▸ WHAT IS REQUIRED:
Please transcribe exactly the lines from the line holding "You are a GUI" through the end of the data below, and skip any pictures.

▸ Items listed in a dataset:
[Start of section]
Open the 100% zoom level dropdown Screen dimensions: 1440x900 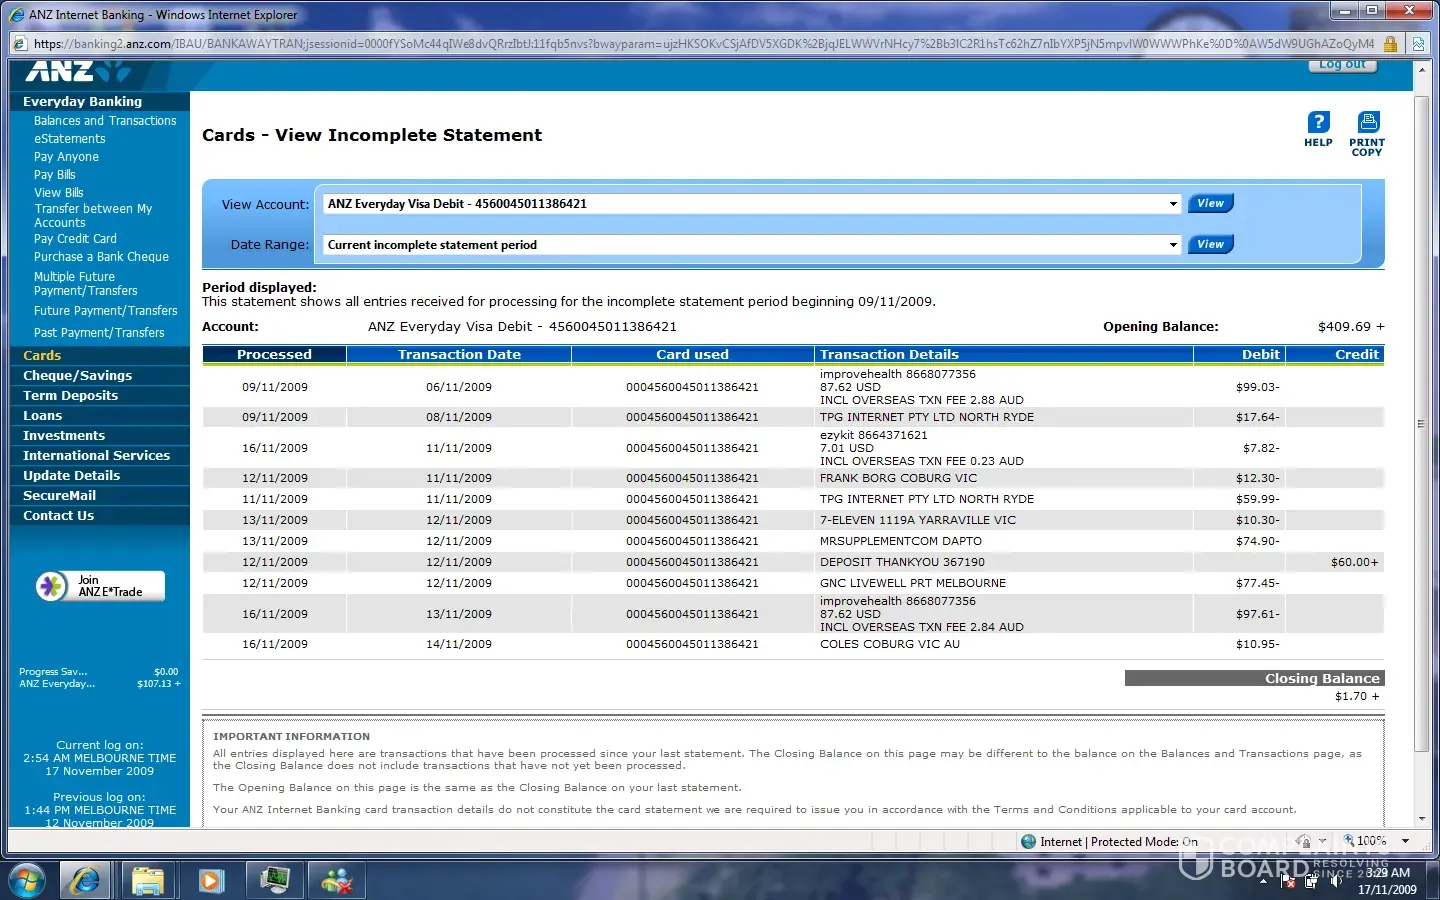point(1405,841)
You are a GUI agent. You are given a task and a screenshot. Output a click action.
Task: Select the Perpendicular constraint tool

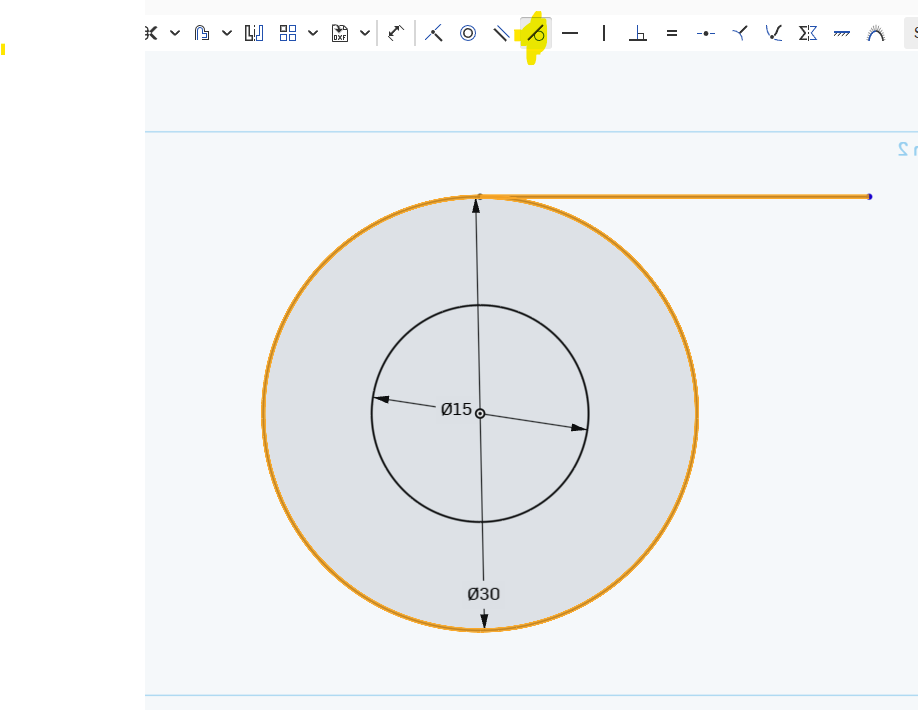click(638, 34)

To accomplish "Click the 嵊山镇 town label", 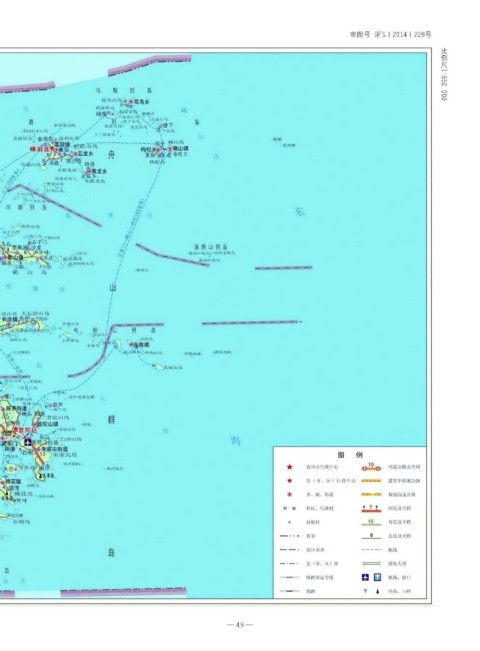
[End of section]
▸ SOLVED EXERCISE:
You are a GUI agent. You are given a task and a screenshot. Output a click action.
Task: Select the Perpendicular constraint tool

click(638, 34)

To accomplish "Click the 嵊山镇 town label", 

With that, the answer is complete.